Such perspectives from elsewhere in the Wide Brown are usually interesting Con.  What interests me also is the choice of sound-words from the inadequate store we have to convey what we hear in the natural world.  I note the ‘baying’ below.  My Macquarie gives ‘bay’ as ‘a deep prolonged bark, as of a hound or hounds in hunting’.  Perhaps your correspondent meant that, or perhaps he/she meant ‘bray’:  ‘a harsh breathy cry, as of the donkey’.   Either way, I find it interesting that your correspondent calls into service a word that acquired much of its meaning in relation to hounds or donkeys to describe the sound of channel-bill chicks.  Perhaps the aborigines would have used something like ‘awhharkagl’, being a word coined for the purpose, just as they used something like ‘kookaburra’ or ‘kurrawong’ for a different local purpose.    

 

From: Con Boekel [
Sent: Sunday, 21 October 2012 11:09 AM
To: COG list
Subject: [canberrabirds] Koel and Channel-billed Cuckoo (but where?)

 

Hi everyone

I gleaned these two posts from one of the political blogs I follow. I thought you might be interested in non-birdo views of Koels and Channel-billed Cuckoos. I don't know where the posters live, or who they are.

Con

 

OzPol Tragic

 'Good Morning, Bludgers.

 3 drenching summers, and I’d forgotten about “storm birds” (koels); nature’s sound-proofing & ear-plug piercing, continuous (from pre-dawn onwards) Weapons of Mass Human Sleep Destruction. 3.30 start this morning; still going at 5.45!'



Bushfire Bill

 'Looks like the bloody channel-billed cuckoos are back and looking for the Currawong family’s nest.

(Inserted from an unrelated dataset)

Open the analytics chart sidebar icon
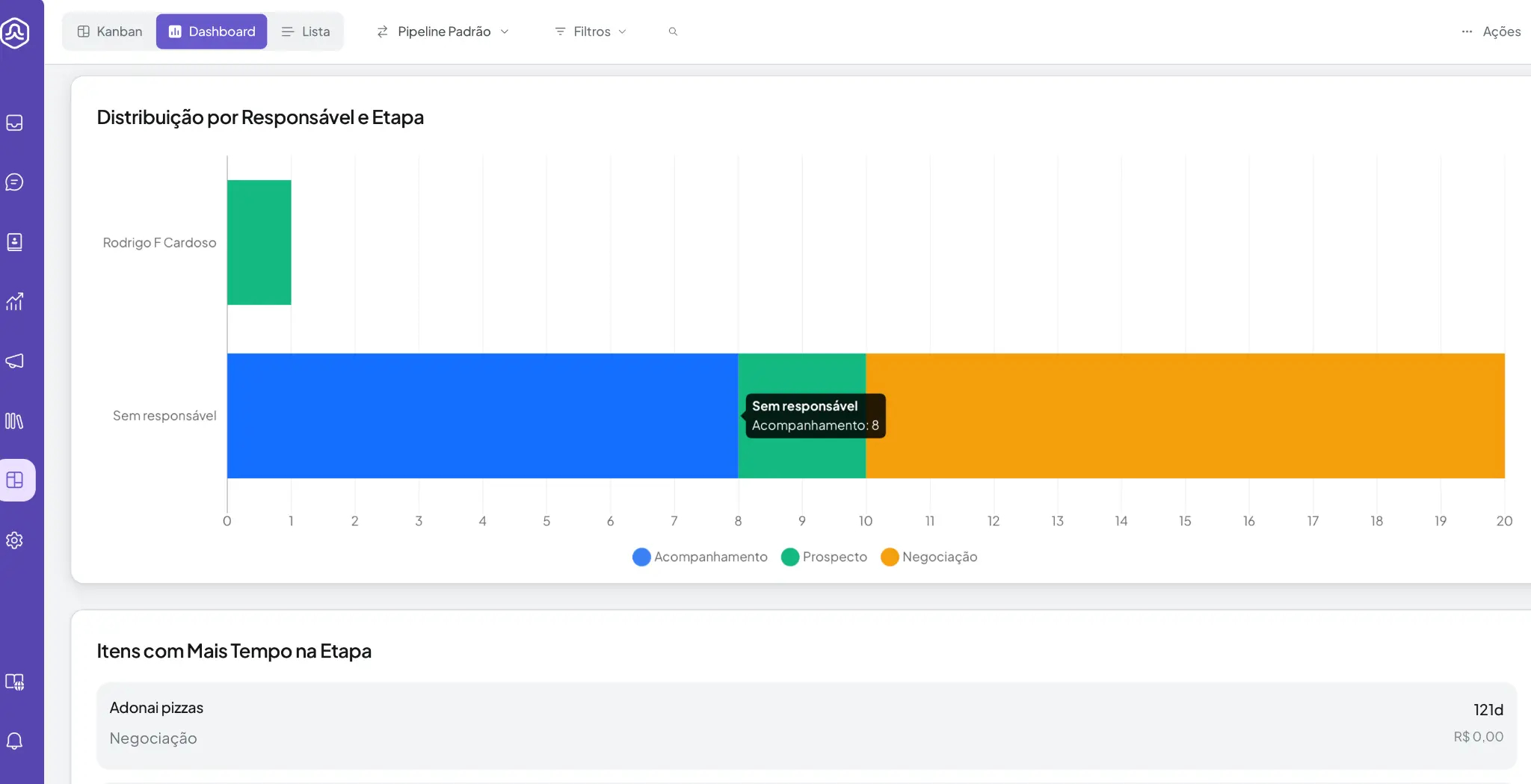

That means no currawong chicks (they die of starvation) for the second year in a row and currawong parents exhausted by the end of summer.

 Incessant baying of cuckoo chicks being raised by currawong foster parents half their size nearly drives me crazy. Starts 5.30am, continues to 8.30pm, non-stop right outside my office window (seemingly, at least).

 At the end of all this parasitism, the cuckoo parents come back, rested, and scoop the (by now) fully grown foster children up for a flight back north.